I understand the theory behind learning to fold a model from a crease pattern, but given that CPs are more a tool for designers than folders, there doesn't seem to be much intermediate ground between trivial "here, do a bird base..." lessons or "just do it" basic advice; and people posting triumphs about solving some super-complex Kamiya CP. But given that some of the more prolific and complex designers don't have the time/energy to spend on diagrams for many of their models, but are still willing to publish a CP, this is a skill I'd like to master.

But in the learning resources I've found, it's all frustratingly lacking in hard advice or practice pieces in the middle.

What do I need to look for in a CP to judge its difficulty level? I don't want to get so frustrated that I give up all together, but neither do I want it to be so trivial as to be boring. Is it just how dark the grey value of the printed CP is? :) Is there a good learning resource for bridging this middle ground to CP mastery?

  • Won't this be opinion-based after all?
    – D. Tunus
    Apr 29, 2016 at 9:38
  • @D.Tanya, I (obviously) didn't think so, but if you do, you can vote to close it on those grounds.
    – inkista
    Apr 30, 2016 at 2:25
  • 1
    im sure there is a math to this, easy = longer contiguous creases, hard = billions of little ones..
    – Sky
    May 16, 2016 at 3:11
  • @Sky Well, unless it's a fundamentally easy model someone dressed up with tessellation (e.g. fish scales). :-)
    – inkista
    May 19, 2016 at 16:16

1 Answer 1


While there is no surefire way to know, some cues may indicate a simpler or a more complex model:

  • If it's a box-pleating model or the CP is otherwise based around a grid, the size of the grid is usually correlated to the model's complexity.

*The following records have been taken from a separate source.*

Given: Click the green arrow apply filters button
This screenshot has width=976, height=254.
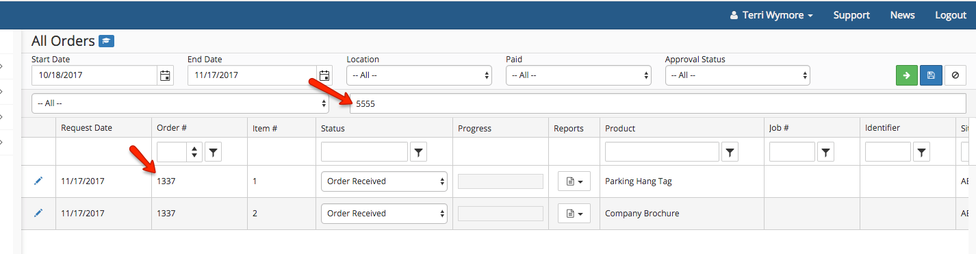Looking at the screenshot, I should 907,76.
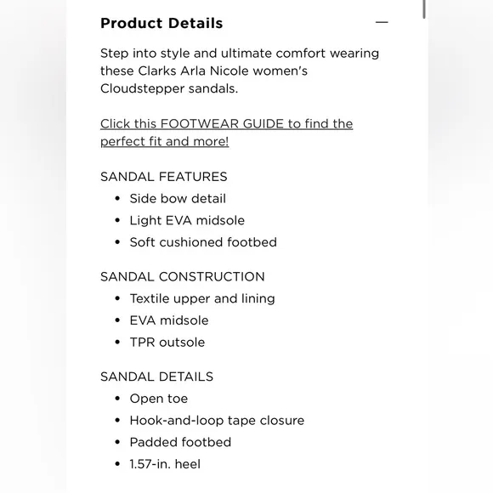Click 'EVA midsole' under Sandal Construction
Viewport: 493px width, 493px height.
[169, 320]
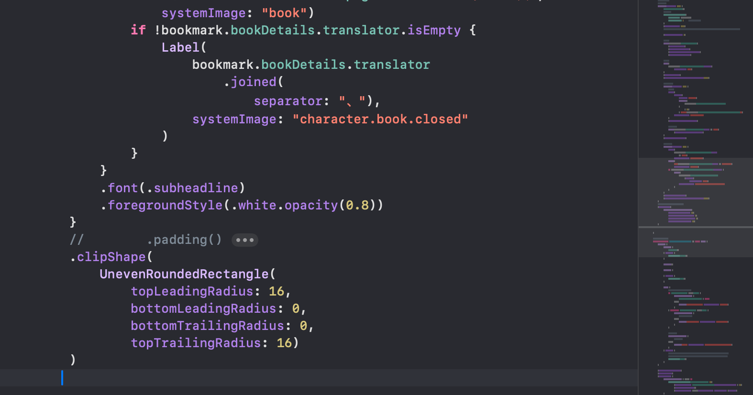
Task: Click the UnevenRoundedRectangle type name
Action: coord(184,274)
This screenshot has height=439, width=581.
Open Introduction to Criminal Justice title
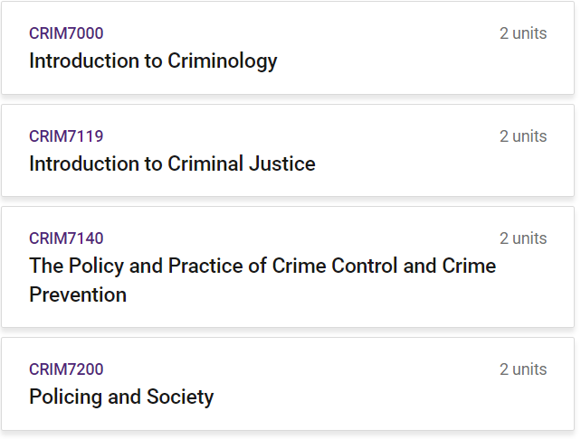click(172, 163)
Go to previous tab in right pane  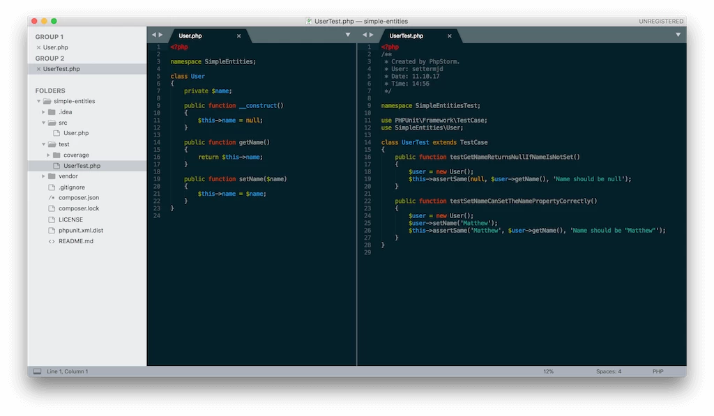(x=364, y=35)
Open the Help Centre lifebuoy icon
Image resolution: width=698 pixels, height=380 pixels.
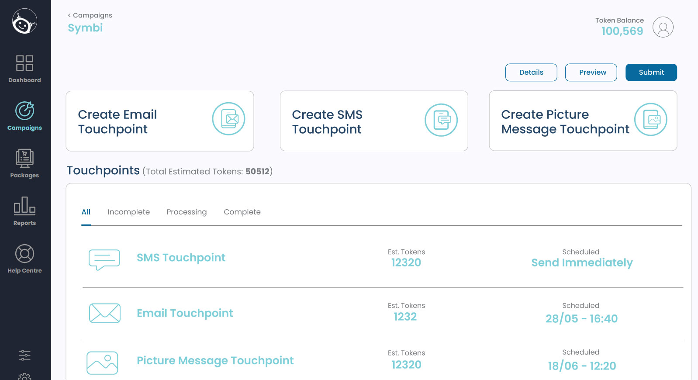pos(24,254)
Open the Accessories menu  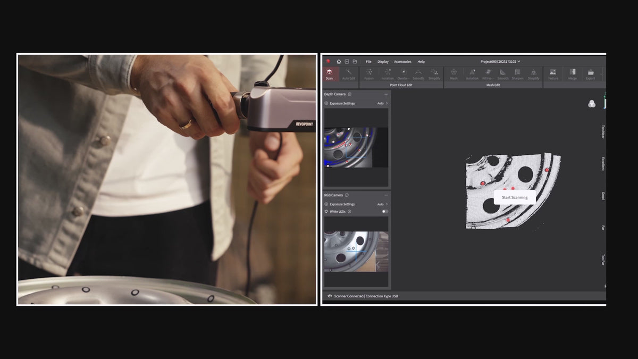click(402, 62)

As a rule of thumb, something that uses a 16×16 grid will usually be simpler than something based around an 48×48 grid.
  • The complexity of line intersections in the CP may indicate how many layers of paper there are in different parts of the model which in turn may indicate the complexity to fold. So intersections where a larger number of creases meet may indicate a more complex model. There will, of course be exceptions, as a simple mountain fold over multiple layers may have the same CP (except for fold orientation) as a complex closed sink along the same line.
  • Look at the finished model. The amount of detail will often indicate the complexity. Bad surprises do happen, however.
  • Look around forums for people writing about the model — either the folders themselves or people commenting their work will often mention the model's complexity, especially if it is high. Don't be afraid to ask, either.
  • Get some experience by folding simple designs first. Even if you do not intend to fold tessellations in the future, they may be a good starting point into Crease Patterns since tessellations are often published in the form of CPs but at the same time the complexity of these CPs is usually much lower than that of animal model CPs. As you gain experience by folding simple Crease Patterns, you will become more proficient in judging the complexity of a CP.